ДНК — страница 35 из 78

– Ты же знаешь, я могу устроить, чтобы его мочканули, если он что-нибудь попробует…

– Что-нибудь попробует? Не смеши, ничего он не попробует. Помнишь, это я от него ушла? Из-за его занудства, а не из-за того, что он руки распускал.

Фрейе вспоминилось его бесконечное брюзжание по самым невероятным поводам, и она удивилась, как долго это терпела. Что это за жирное пятно на дверце холодильника? Ты что, заехала на бордюр? На диске вмятина. Сколько раз я просил тебя ставить сумку на место сразу по приходе домой? Почему посудомойка загружена так по-дурацки?

Хотя ее нынешние обстоятельства были далеки от идеальных, зато без риска нарваться на лекцию по поводу неправильно развернутого рулона туалетной бумаги.

– С ним все кончено и покончено, я абсолютно свободна.

Бальдур улыбнулся.

– У меня здесь, в моем коридоре, есть двое, сидят за побои и изнасилование своих бывших. Я полагаю, те тоже считали себя абсолютно свободными, разъехавшись со своими уродами. – Он отхлебнул из стаканчика и задумчиво уставился в окно. – Запри дверь и держи Молли поближе, козлина на нее не попрет.

Фрейя боялась, что Молли, если что, скорее набросится на нее, чем на кого-то другого, но изливать брату свои опасения не стала. Ее больше беспокоило, что Бальдур действительно может устроить отсюда какую-нибудь вендетту, которая наверняка закончится плохо лишь для него самого.

– Молли спит на полу у кровати, и от него останутся кости, прежде чем он переступит порог комнаты. – Она улыбнулась брату. – Оставь его в покое, Бальдур; он не стоит того, чтобы ты сидел здесь дольше, чем нужно. Он ничего плохого мне не сделал, просто чуть не уморил своим занудством.

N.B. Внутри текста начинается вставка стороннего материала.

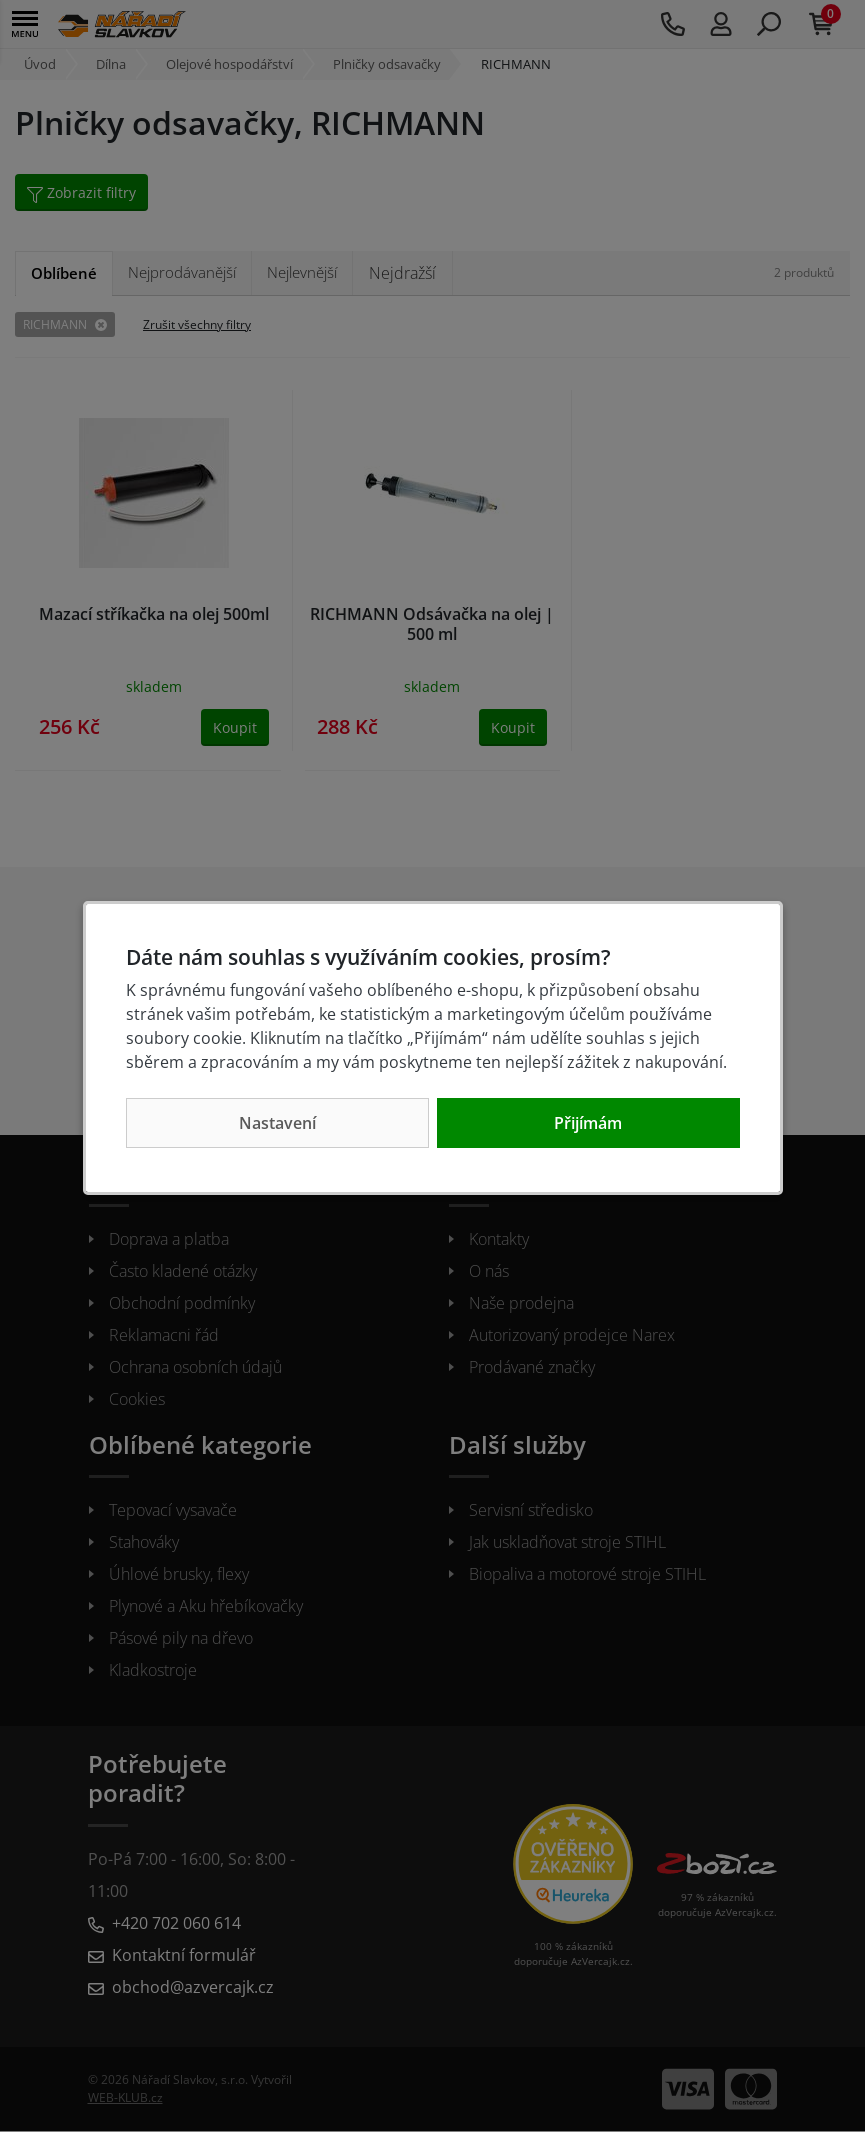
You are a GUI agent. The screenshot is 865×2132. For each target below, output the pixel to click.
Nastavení (277, 1123)
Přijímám (588, 1123)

– Раз ты против того, чтобы я нашел тебе хахаля, тогда как минимум я должен организовать тебе телохранителя. Хочешь?

– Телохранителя? Нет, спасибо, такого мне не нужно. Мы с Молли сами с усами, за нас не беспокойся.

По выражению лица брата Фрейя видела, что не убедила его. Или Бальдур сам решил, что не убежден. Она понимала, что чувство, будто он ей помогает, придавало его подвешенной на время отсидки жизни какой-то смысл. Но почему эта помощь не может заключаться в составлении ее налогового отчета или вырезании из газет объявлений о сдаче квартир? Почему обязательно должно быть что-то экстремальное?

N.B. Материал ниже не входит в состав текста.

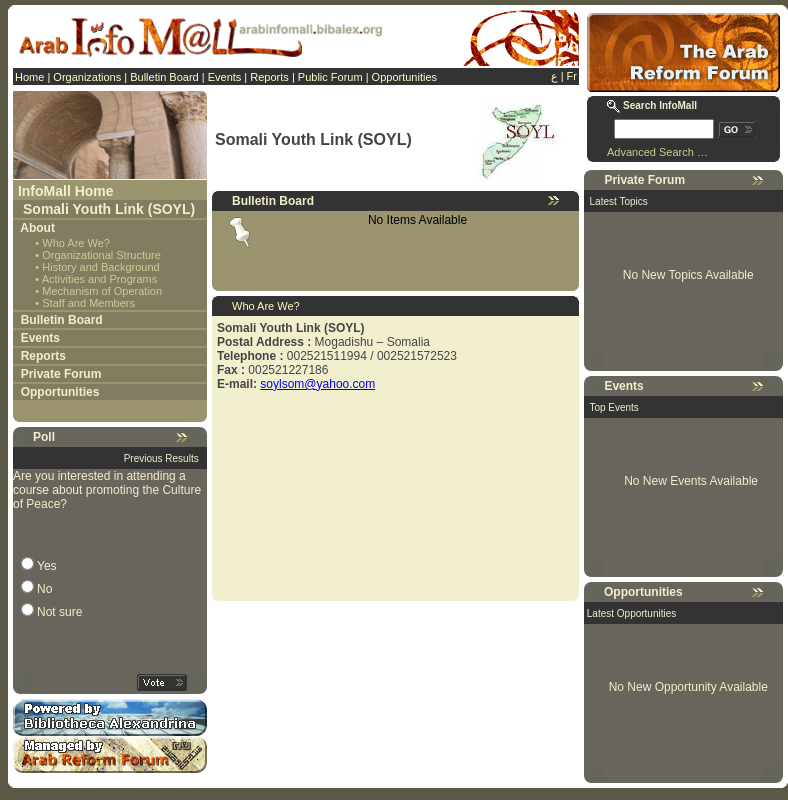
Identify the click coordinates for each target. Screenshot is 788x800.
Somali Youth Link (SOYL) (109, 209)
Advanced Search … (657, 152)
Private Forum (61, 374)
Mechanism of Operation (102, 291)
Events (225, 77)
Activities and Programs (100, 279)
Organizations (87, 77)
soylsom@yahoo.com (317, 384)
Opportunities (404, 77)
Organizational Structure (101, 255)
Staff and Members (88, 303)
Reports (269, 77)
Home (29, 77)
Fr (572, 76)
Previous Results (161, 458)
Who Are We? (76, 243)
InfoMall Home (66, 191)
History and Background (100, 267)
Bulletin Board (164, 77)
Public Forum (330, 77)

– Нет, правда, я не хочу, чтобы кто-то постоянно торчал у моего дома.

Бальдур на это не отреагировал, и они переключились на другое. Когда свидание закончилось, солнце уже село, и Фрейя ехала домой под раскинувшимся над землей потемневшим небосводом.

* * *

Когда раздался звонок телефона, Фрейя сидела в машине у автокафе. Она попыталась ответить, одновременно протягивая в окошко кредитку и принимая покрытый жирными пятнами пакет с едой.

– Алло?

– Фрейя?

Она узнала голос работника Комитета защиты детей, но никак не могла вспомнить его имя. Когда он представился Йоунасом, перед глазами всплыл образ славного малого, прекрасного работника, у которого был единственный недостаток – он любил перебивать собеседника. И это безумно раздражало.

– Тут у нас кое-что произошло в связи с этой девочкой, Маргрет…

– Произошло?

Прижав телефон плечом и приняв из окошка карту и чек, Фрейя припарковала машину рядом с кафе.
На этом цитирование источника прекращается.